Condenado por el maltrato a los animales que tenía en una finca ilegal

El juez le ha impuesto una pena de cárcel de siete meses y dos años de inhabilitación

Caballo ahogado en la finca del condenado en febrero de 2010.
Caballo ahogado en la finca del condenado en febrero de 2010.
Raquel Garrido Málaga

07 de octubre 2016 - 01:00

El propietario de una finca que funcionaba como centro equino y un núcleo zoológico en Alhaurín de la Torre, sin contar para ello con ningún tipo de permiso, ha sido condenado a siete meses y dieciséis meses de prisión y a dos años de inhabilitación para el ejercicio de cualquier actividad relacionada con animales. El Juzgado de lo Penal número 10 de Málaga considera en su sentencia que el acusado es autor de un delito de maltrato animal continuado al no cuidar de forma adecuada a sus animales "no dándoles de comer ni de beber, lo que causó un estado de desnutrición que causó que éstos estuvieran famélicos y que muchos de ellos fallecieran".

Desde al menos 2009, el condenado concentraba en una extensión de 5.000 metros cuadrados y una gran de cantidad de animales. Pero fue tras el desbordamiento del río Guadalhorce en febrero de 2010 cuando salió a la luz el mal estado en el que se encontraban los animales.

Un total de 13 caballos murieran ahogados tras esas graves inundaciones, ya que al parecer nadie estaba al cuidado de los animales. Cuando dos técnicos de la Junta de Andalucía visitaron la explotación tras esos hechos encontraron, según el juez, 26 caballos vivos y seis perros "en un estado lamentable, carentes de todo cuidado, y en unas instalaciones deplorables".

Los animales le fueron retirados y depositados a cargo de un tercero, aunque la sentencia añade que a pesar de eso el acusado siguió con la explotación "incorporando cada vez a más y más animales a los que no daba los más mínimos cuidados". Al contrario, prosigue la resolución judicial a la que ha tenido acceso este periódico, "los sometió a una cruel agonía al privarles de alimento y agua".

Hasta el punto de que en enero de 2011, cuatro de ellos tuvieron que ser sacrificados debido al mal estado de salud que presentaban. Precisamente, fue a raíz de que un veterinario accediera al recinto para el sacrificio de estos animales cuando se produjo el cierre definitivo de las instalaciones y el desalojo de los animales, momento en el que se comprobó que había trasladado de forma ilegal algunos de los caballos que en su día fueron intervenidos.

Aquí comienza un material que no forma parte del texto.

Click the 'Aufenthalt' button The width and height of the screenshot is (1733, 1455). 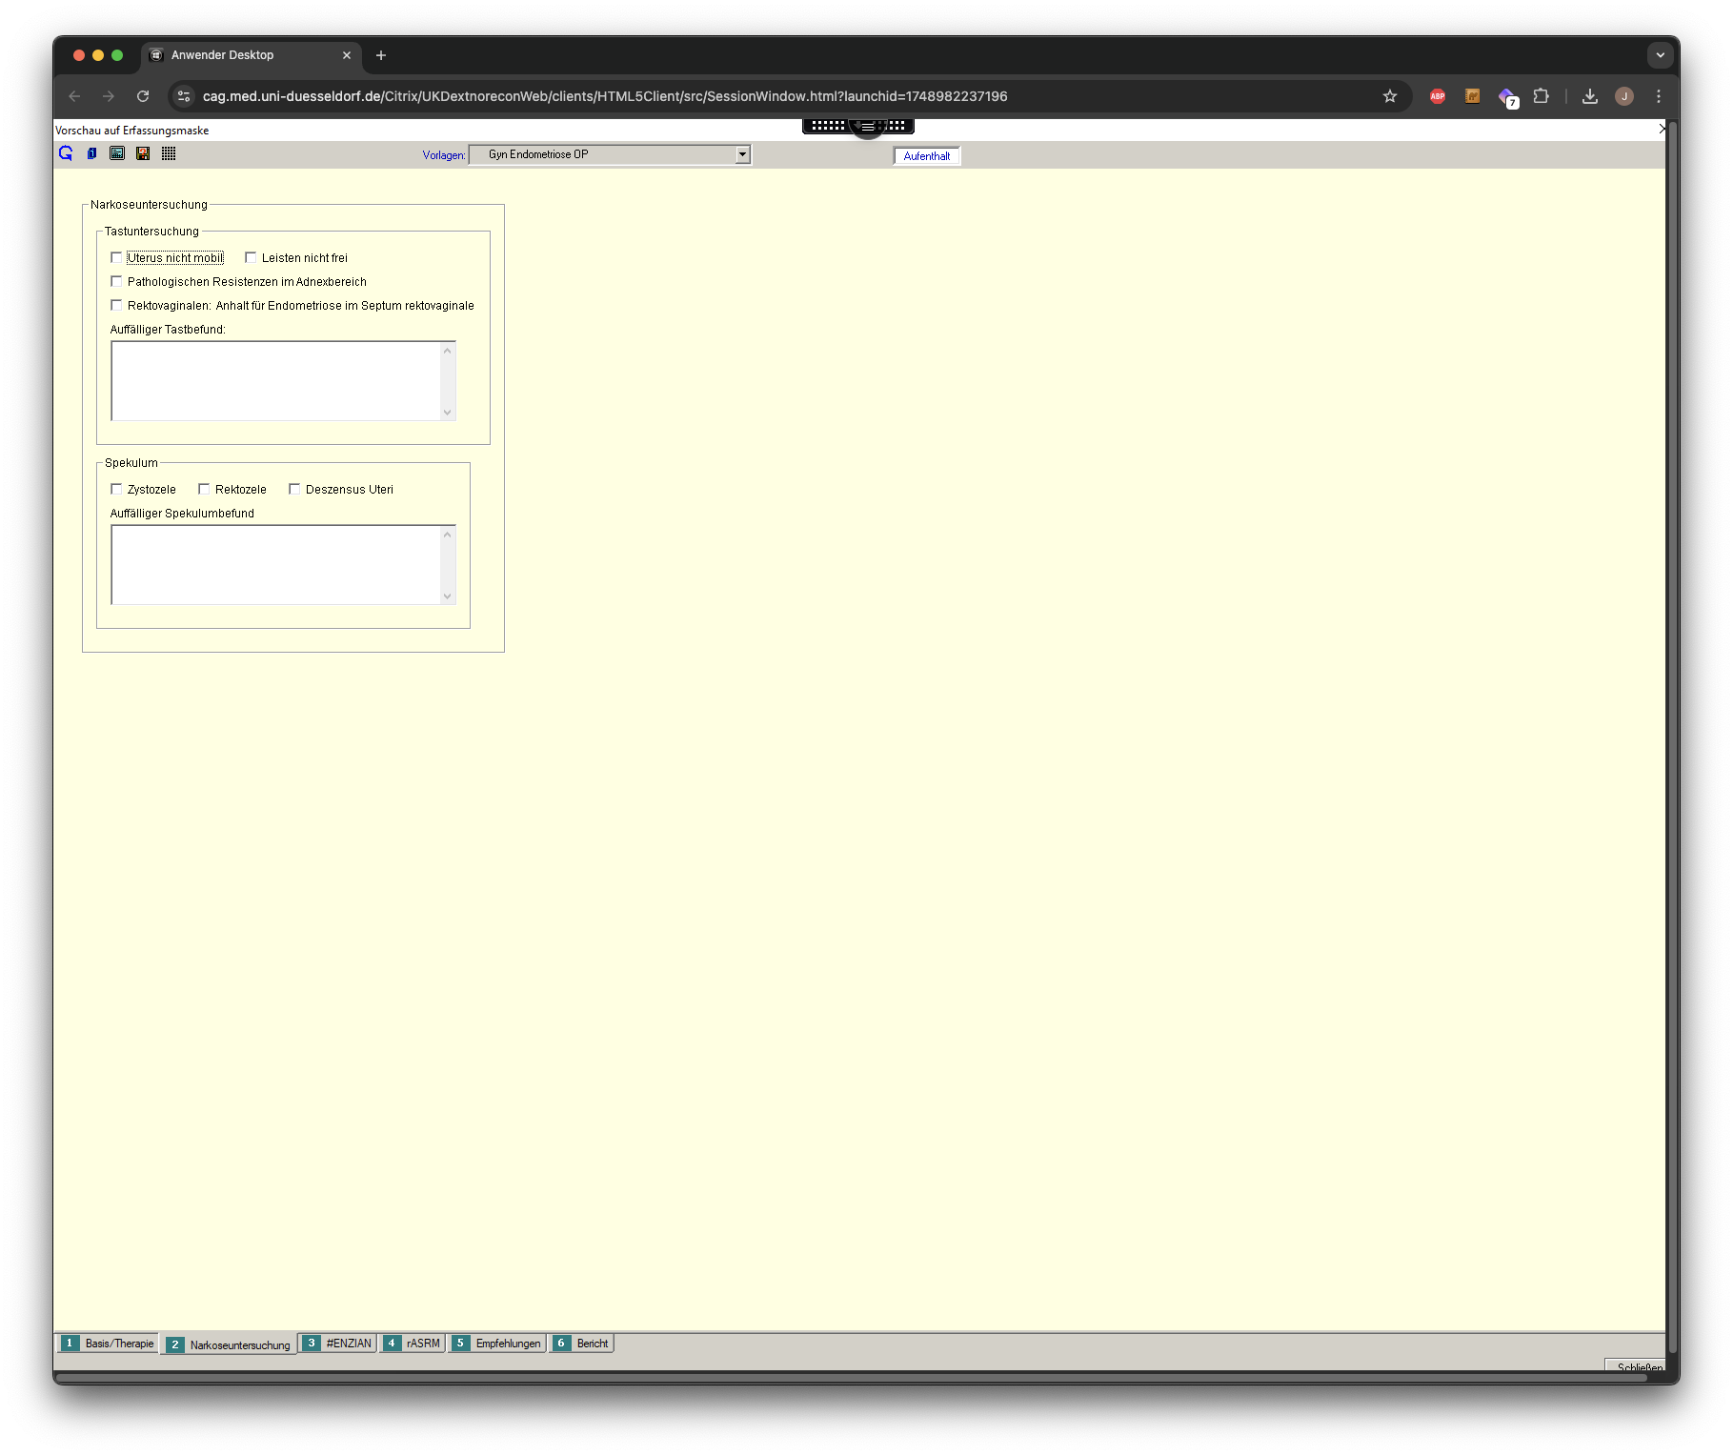point(926,156)
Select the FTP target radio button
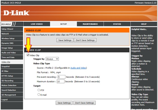The image size is (158, 110). point(39,90)
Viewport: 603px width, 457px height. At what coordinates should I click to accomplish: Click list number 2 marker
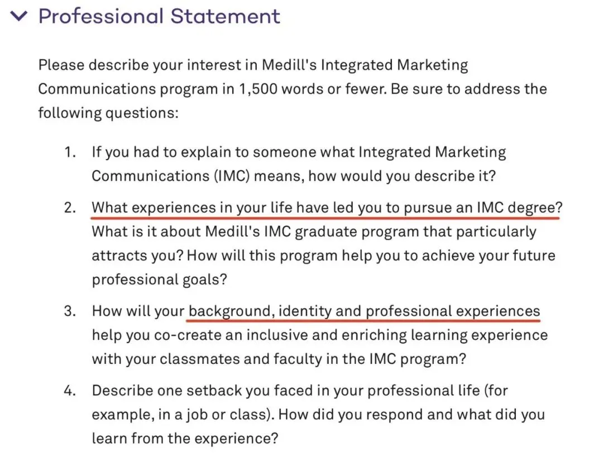(69, 208)
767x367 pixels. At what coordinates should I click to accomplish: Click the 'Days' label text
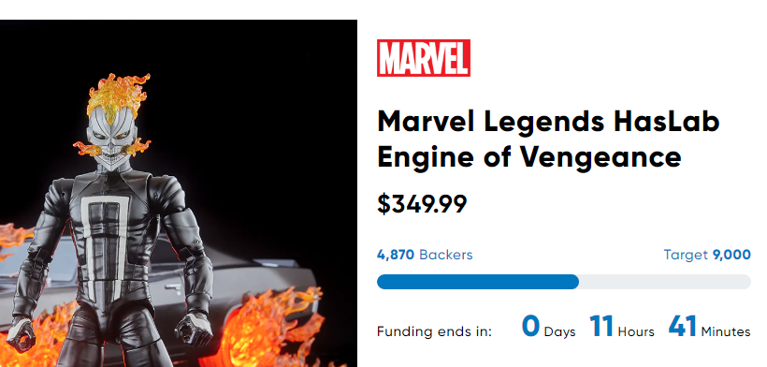pyautogui.click(x=559, y=331)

Unos 21 caballos, 11 perros y 27 gallinas fueron trasladados entonces al refugio que gestiona la asociación CYD Santa María. El abandono al que estaban sometidos los animales fue denunciado por esta asociación desde 2008, lo que supuso la intervención del Servicio de Protección de la Naturaleza (Seprona) de la Guardia Civil en ocasiones anteriores sin que llegara a nada. Además, otra denuncia motivó que los agentes tuvieran que incautar anteriormente un tigre de bengala que el dueño tenía en el recinto.

En su sentencia, el juez considera los hechos probados a pesar de que el acusado negó los hechos "en aras de conseguir una resolución absolutoria, alegando que desconocía la situación y que el cometido de cuidarlos se lo encargó a otra persona". Sin embargo, este testigo declaró en el juicio que cuando llegó a la finca los animales ya se encontraban en mal estado y que el propietario de la finca "no llegó a encargarse nunca de ellos".

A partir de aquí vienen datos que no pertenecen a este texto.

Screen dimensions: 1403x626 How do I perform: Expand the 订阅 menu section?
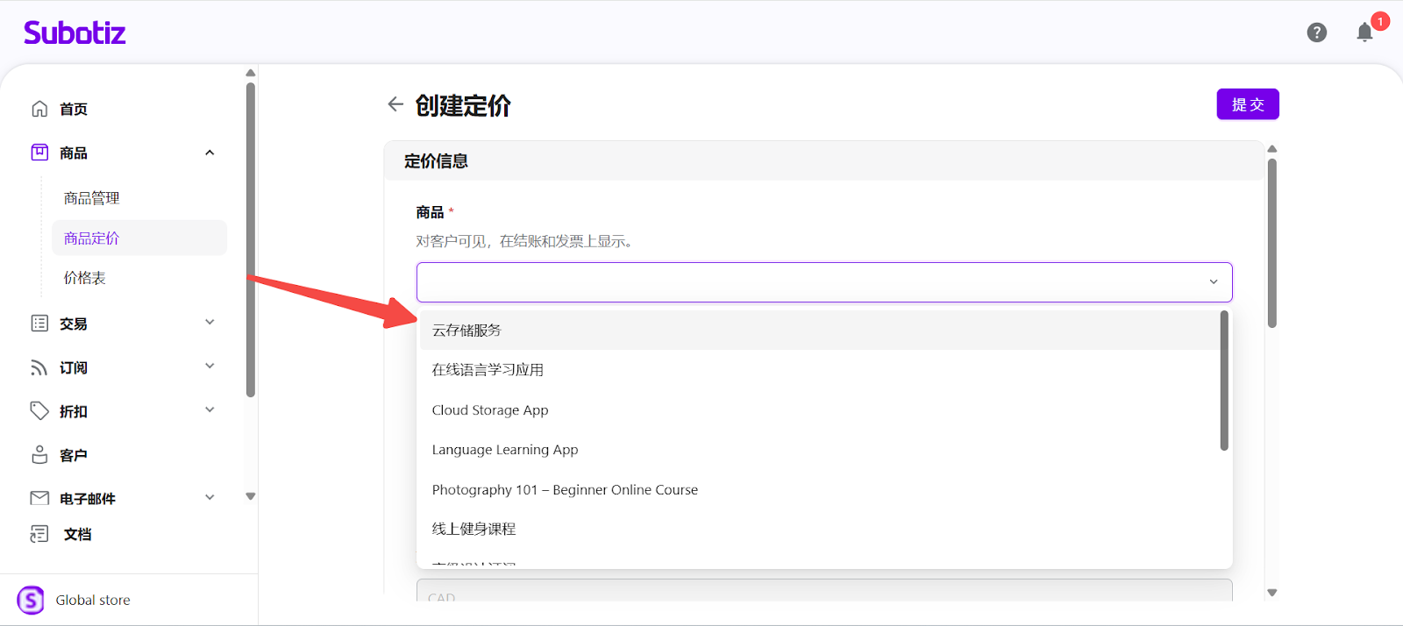210,366
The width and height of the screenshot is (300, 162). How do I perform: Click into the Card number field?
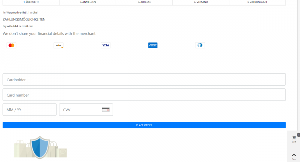pyautogui.click(x=144, y=95)
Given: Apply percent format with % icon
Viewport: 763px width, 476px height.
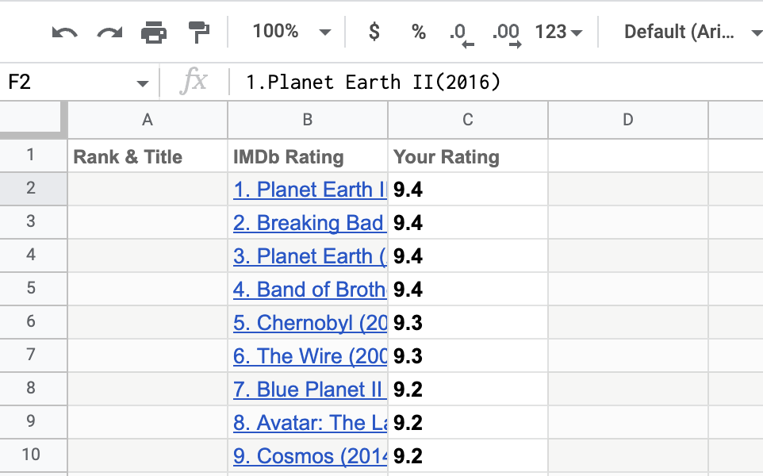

Por estos hechos, la Fiscalía de Málaga había pedido una pena de nueve meses de cárcel y tres de inhabilitación por un presunto delito de maltrato animal debido al abandono al que supuestamente tenía sometidos a los caballos, perros, gatos y gallinas concentrados en las instalaciones. Según la calificación fiscal, los animales se encontraban "en unas condiciones lamentables" ya que "dormían sobre sus propias heces y sufrían desnutrición y deshidratación extrema".